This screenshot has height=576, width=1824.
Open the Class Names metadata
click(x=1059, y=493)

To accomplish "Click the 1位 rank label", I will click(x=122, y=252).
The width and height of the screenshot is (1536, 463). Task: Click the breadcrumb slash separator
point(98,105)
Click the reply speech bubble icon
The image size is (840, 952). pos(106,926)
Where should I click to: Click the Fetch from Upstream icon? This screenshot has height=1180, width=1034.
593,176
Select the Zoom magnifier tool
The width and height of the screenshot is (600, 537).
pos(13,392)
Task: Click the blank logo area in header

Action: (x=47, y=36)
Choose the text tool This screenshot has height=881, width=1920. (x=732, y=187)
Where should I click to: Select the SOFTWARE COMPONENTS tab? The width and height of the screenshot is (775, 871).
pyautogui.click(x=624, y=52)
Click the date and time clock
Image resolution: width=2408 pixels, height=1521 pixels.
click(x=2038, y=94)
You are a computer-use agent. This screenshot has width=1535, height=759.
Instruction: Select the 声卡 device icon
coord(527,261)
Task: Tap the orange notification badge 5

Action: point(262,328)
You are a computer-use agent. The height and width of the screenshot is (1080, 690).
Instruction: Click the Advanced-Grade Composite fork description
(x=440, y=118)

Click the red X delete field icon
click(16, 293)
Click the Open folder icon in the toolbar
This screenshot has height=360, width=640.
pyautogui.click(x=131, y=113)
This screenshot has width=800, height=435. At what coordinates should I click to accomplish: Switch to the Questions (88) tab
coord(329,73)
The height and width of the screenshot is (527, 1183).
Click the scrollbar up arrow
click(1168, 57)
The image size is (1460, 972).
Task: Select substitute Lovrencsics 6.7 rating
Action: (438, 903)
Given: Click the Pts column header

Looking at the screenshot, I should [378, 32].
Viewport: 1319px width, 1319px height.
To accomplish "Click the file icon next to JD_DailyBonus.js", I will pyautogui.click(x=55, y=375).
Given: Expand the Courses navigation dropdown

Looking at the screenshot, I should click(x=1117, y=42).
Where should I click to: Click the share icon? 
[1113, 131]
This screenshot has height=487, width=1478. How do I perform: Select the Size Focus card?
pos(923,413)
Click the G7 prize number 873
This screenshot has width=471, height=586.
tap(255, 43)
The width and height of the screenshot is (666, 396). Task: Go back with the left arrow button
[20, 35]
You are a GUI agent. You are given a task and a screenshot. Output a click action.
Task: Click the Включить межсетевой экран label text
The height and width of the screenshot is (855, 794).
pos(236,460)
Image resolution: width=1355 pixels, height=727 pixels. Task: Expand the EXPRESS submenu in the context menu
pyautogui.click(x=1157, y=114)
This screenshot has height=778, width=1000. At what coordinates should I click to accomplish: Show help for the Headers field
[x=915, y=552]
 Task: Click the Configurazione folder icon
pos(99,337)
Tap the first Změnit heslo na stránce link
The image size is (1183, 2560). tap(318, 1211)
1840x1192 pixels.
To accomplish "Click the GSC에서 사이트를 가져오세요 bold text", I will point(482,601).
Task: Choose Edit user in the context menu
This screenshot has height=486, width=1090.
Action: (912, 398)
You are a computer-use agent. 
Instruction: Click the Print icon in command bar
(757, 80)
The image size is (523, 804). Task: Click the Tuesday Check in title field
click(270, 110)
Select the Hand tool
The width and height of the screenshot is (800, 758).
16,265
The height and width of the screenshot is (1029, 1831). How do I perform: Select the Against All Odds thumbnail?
---+---
* _TO DO_
Copy every one of the records above word for word, keeping each line as it appears.

* _TASK OUTPUT_
This screenshot has height=576, width=1824.
Open the Class Names metadata
click(x=1059, y=493)

To accomplish "Click the 1位 rank label", I will click(x=122, y=252).
The width and height of the screenshot is (1536, 463). Task: Click the breadcrumb slash separator
point(98,105)
Click the reply speech bubble icon
The image size is (840, 952). pos(106,926)
Where should I click to: Click the Fetch from Upstream icon? This screenshot has height=1180, width=1034.
593,176
Select the Zoom magnifier tool
The width and height of the screenshot is (600, 537).
pos(13,392)
Task: Click the blank logo area in header

Action: (x=47, y=36)
Choose the text tool This screenshot has height=881, width=1920. (x=732, y=187)
Where should I click to: Select the SOFTWARE COMPONENTS tab? The width and height of the screenshot is (775, 871).
pyautogui.click(x=624, y=52)
Click the date and time clock
Image resolution: width=2408 pixels, height=1521 pixels.
click(x=2038, y=94)
You are a computer-use agent. This screenshot has width=1535, height=759.
Instruction: Select the 声卡 device icon
coord(527,261)
Task: Tap the orange notification badge 5

Action: point(262,328)
You are a computer-use agent. The height and width of the screenshot is (1080, 690).
Instruction: Click the Advanced-Grade Composite fork description
(x=440, y=118)

Click the red X delete field icon
click(16, 293)
Click the Open folder icon in the toolbar
This screenshot has height=360, width=640.
pyautogui.click(x=131, y=113)
This screenshot has width=800, height=435. At what coordinates should I click to accomplish: Switch to the Questions (88) tab
coord(329,73)
The height and width of the screenshot is (527, 1183).
Click the scrollbar up arrow
click(1168, 57)
The image size is (1460, 972).
Task: Select substitute Lovrencsics 6.7 rating
Action: (438, 903)
Given: Click the Pts column header

Looking at the screenshot, I should [378, 32].
Viewport: 1319px width, 1319px height.
To accomplish "Click the file icon next to JD_DailyBonus.js", I will pyautogui.click(x=55, y=375).
Given: Expand the Courses navigation dropdown

Looking at the screenshot, I should click(x=1117, y=42).
Where should I click to: Click the share icon? 
[1113, 131]
This screenshot has height=487, width=1478. How do I perform: Select the Size Focus card?
pos(923,413)
Click the G7 prize number 873
This screenshot has width=471, height=586.
tap(255, 43)
The width and height of the screenshot is (666, 396). Task: Go back with the left arrow button
[20, 35]
You are a GUI agent. You are given a task and a screenshot. Output a click action.
Task: Click the Включить межсетевой экран label text
The height and width of the screenshot is (855, 794).
pos(236,460)
Image resolution: width=1355 pixels, height=727 pixels. Task: Expand the EXPRESS submenu in the context menu
pyautogui.click(x=1157, y=114)
This screenshot has height=778, width=1000. At what coordinates should I click to accomplish: Show help for the Headers field
[x=915, y=552]
 Task: Click the Configurazione folder icon
pos(99,337)
Tap the first Změnit heslo na stránce link
The image size is (1183, 2560). tap(318, 1211)
1840x1192 pixels.
To accomplish "Click the GSC에서 사이트를 가져오세요 bold text", I will point(482,601).
Task: Choose Edit user in the context menu
This screenshot has height=486, width=1090.
Action: (912, 398)
You are a computer-use agent. 
Instruction: Click the Print icon in command bar
(757, 80)
The image size is (523, 804). Task: Click the Tuesday Check in title field
click(270, 110)
Select the Hand tool
The width and height of the screenshot is (800, 758).
16,265
The height and width of the screenshot is (1029, 1831). How do I perform: Select the Against All Odds thumbnail?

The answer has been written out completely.